§ Aim:
Shift every coordinate in the answers up by 59 as you copy out the lines, requests and all, from the line with "You are a computer-use" to the line with "(x=1290, y=340)", both ends included. Leave the pictures out.

§ Raw records:
[Begin]

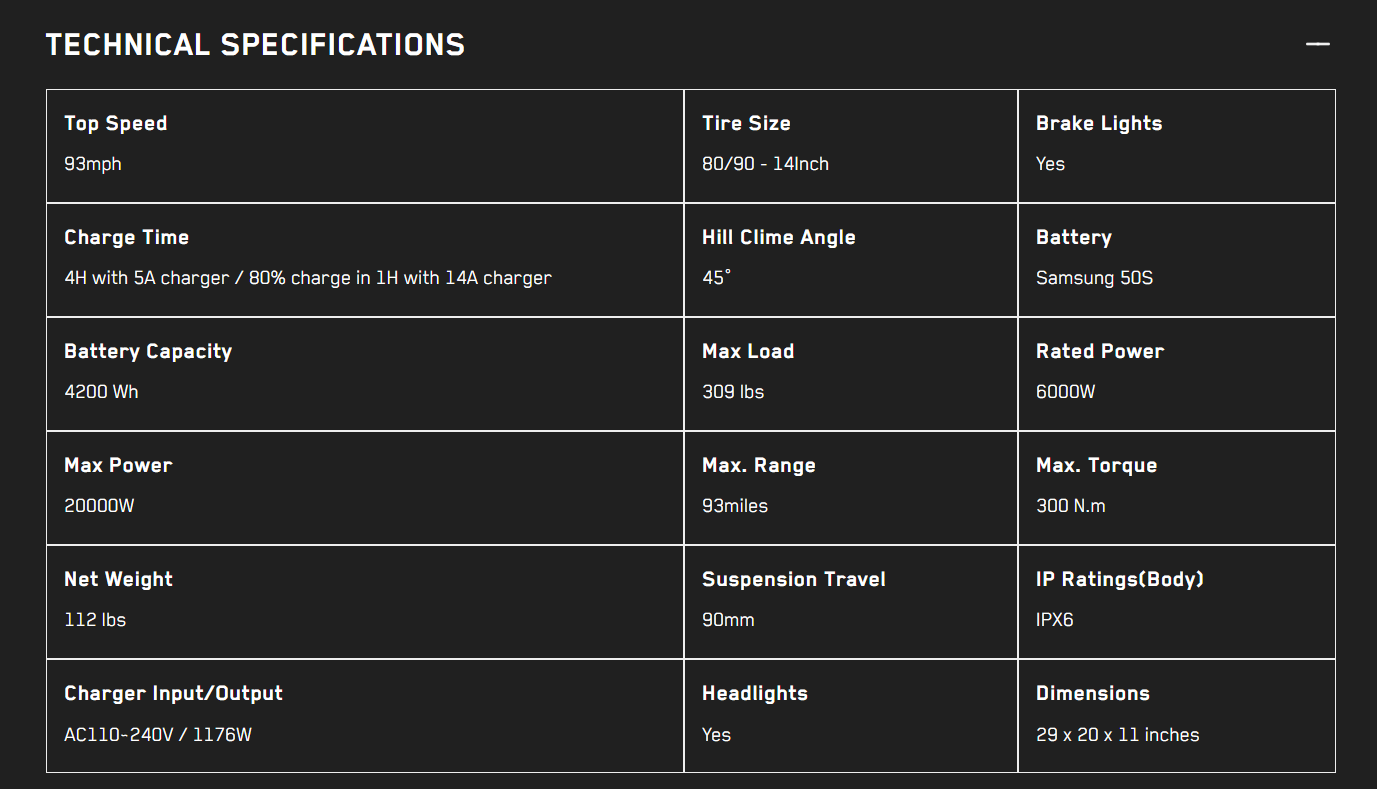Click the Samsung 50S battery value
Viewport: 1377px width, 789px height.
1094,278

[End]
[Begin]

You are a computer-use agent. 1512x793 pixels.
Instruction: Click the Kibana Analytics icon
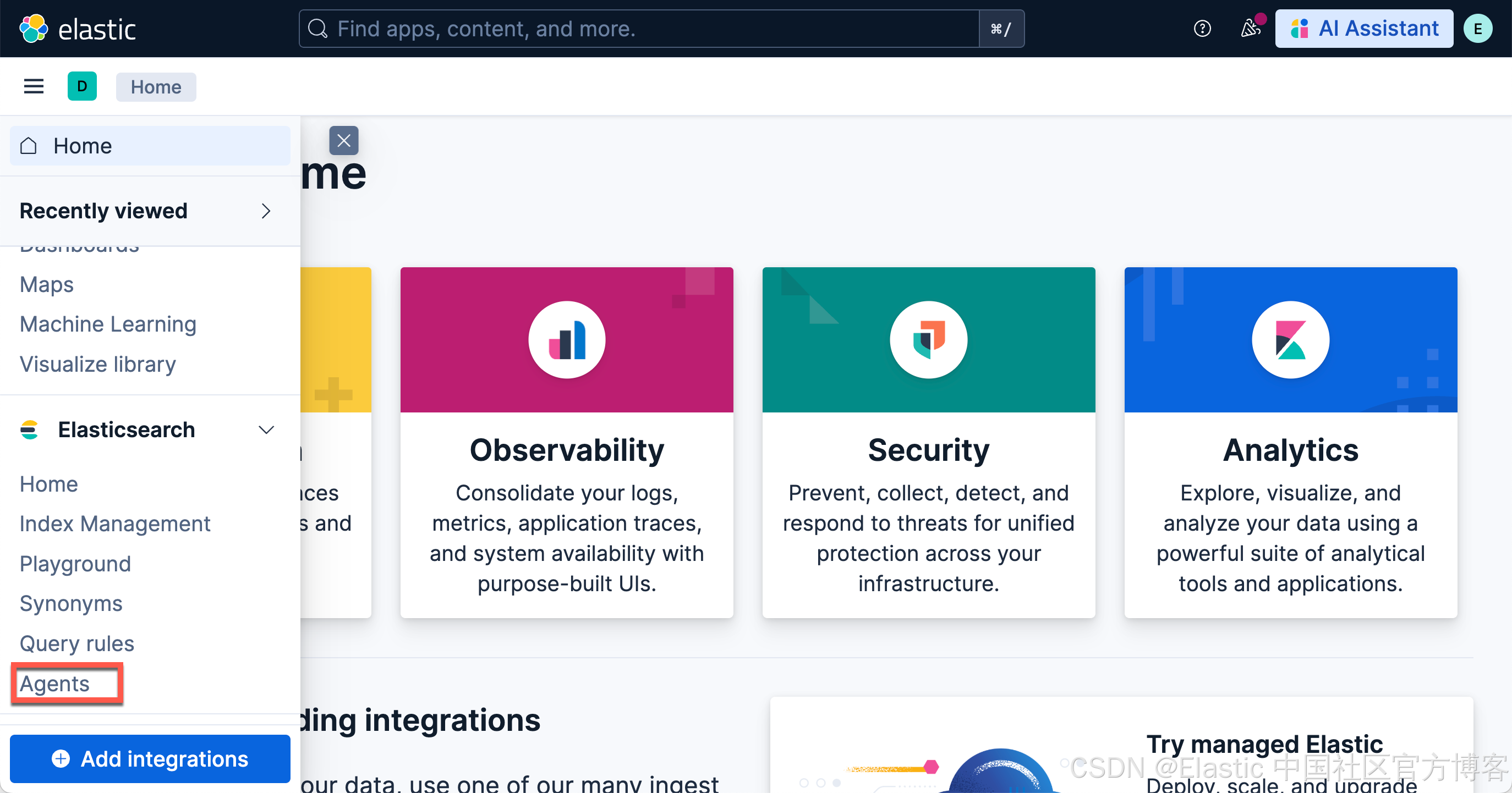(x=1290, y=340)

[End]
[Begin]

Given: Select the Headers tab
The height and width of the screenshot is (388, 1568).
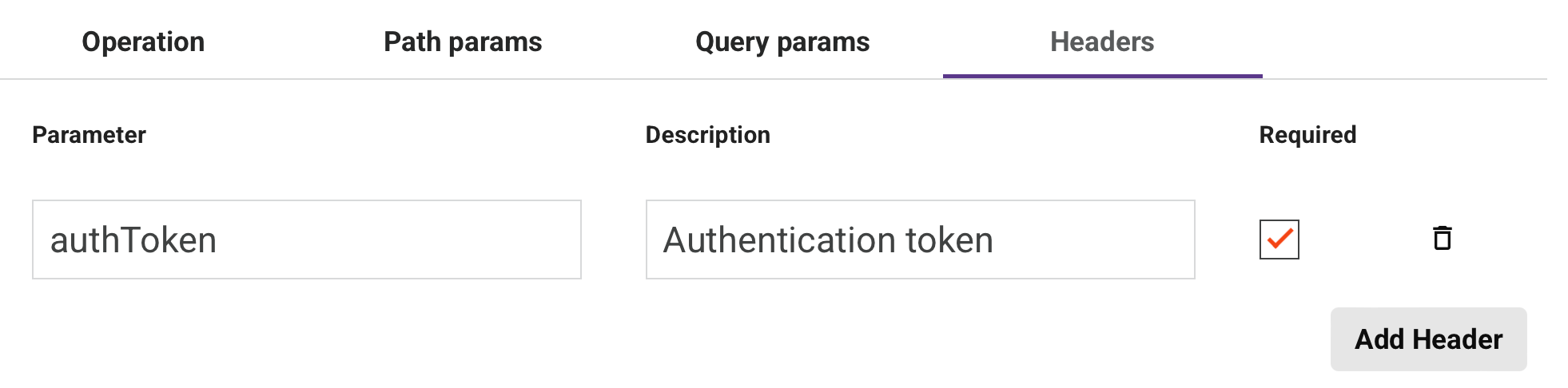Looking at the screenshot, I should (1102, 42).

[End]

§ Solved exercise:
You are a computer-use agent. 1512x793 pixels.
Instruction: Click the Kibana Analytics icon
(x=1349, y=399)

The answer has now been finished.